◆ RECORDS TO USE:
■ ■ ■ ■

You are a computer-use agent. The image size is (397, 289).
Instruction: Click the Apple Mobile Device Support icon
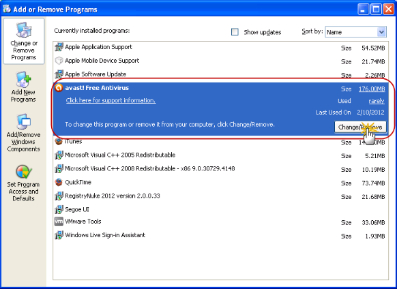[59, 61]
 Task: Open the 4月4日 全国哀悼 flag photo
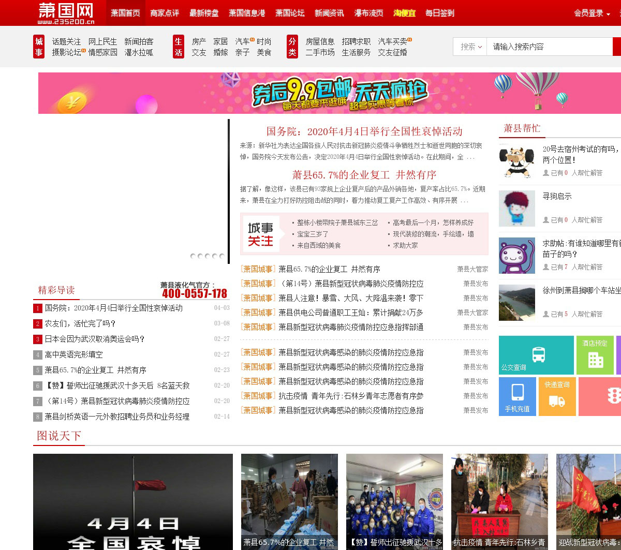coord(133,501)
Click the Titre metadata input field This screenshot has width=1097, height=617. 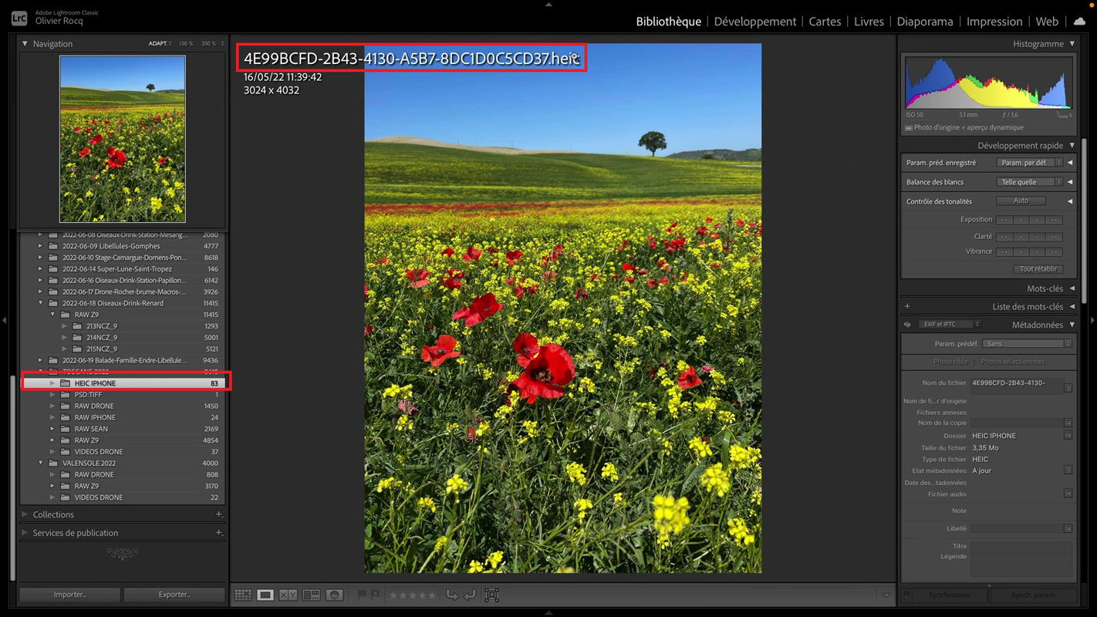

■ ■ ■ ■

◆ WHAT YOU SHOULD DO:
Please copy every entry exactly, without the pictures.

◆ SOLUTION TO THE PROBLEM:
You are a computer-use agent. The image size is (397, 289).
Instruction: Click the Apple Mobile Device Support icon
[59, 61]
 Task: Open the 4月4日 全国哀悼 flag photo
coord(133,501)
Click the Titre metadata input field This screenshot has width=1097, height=617. 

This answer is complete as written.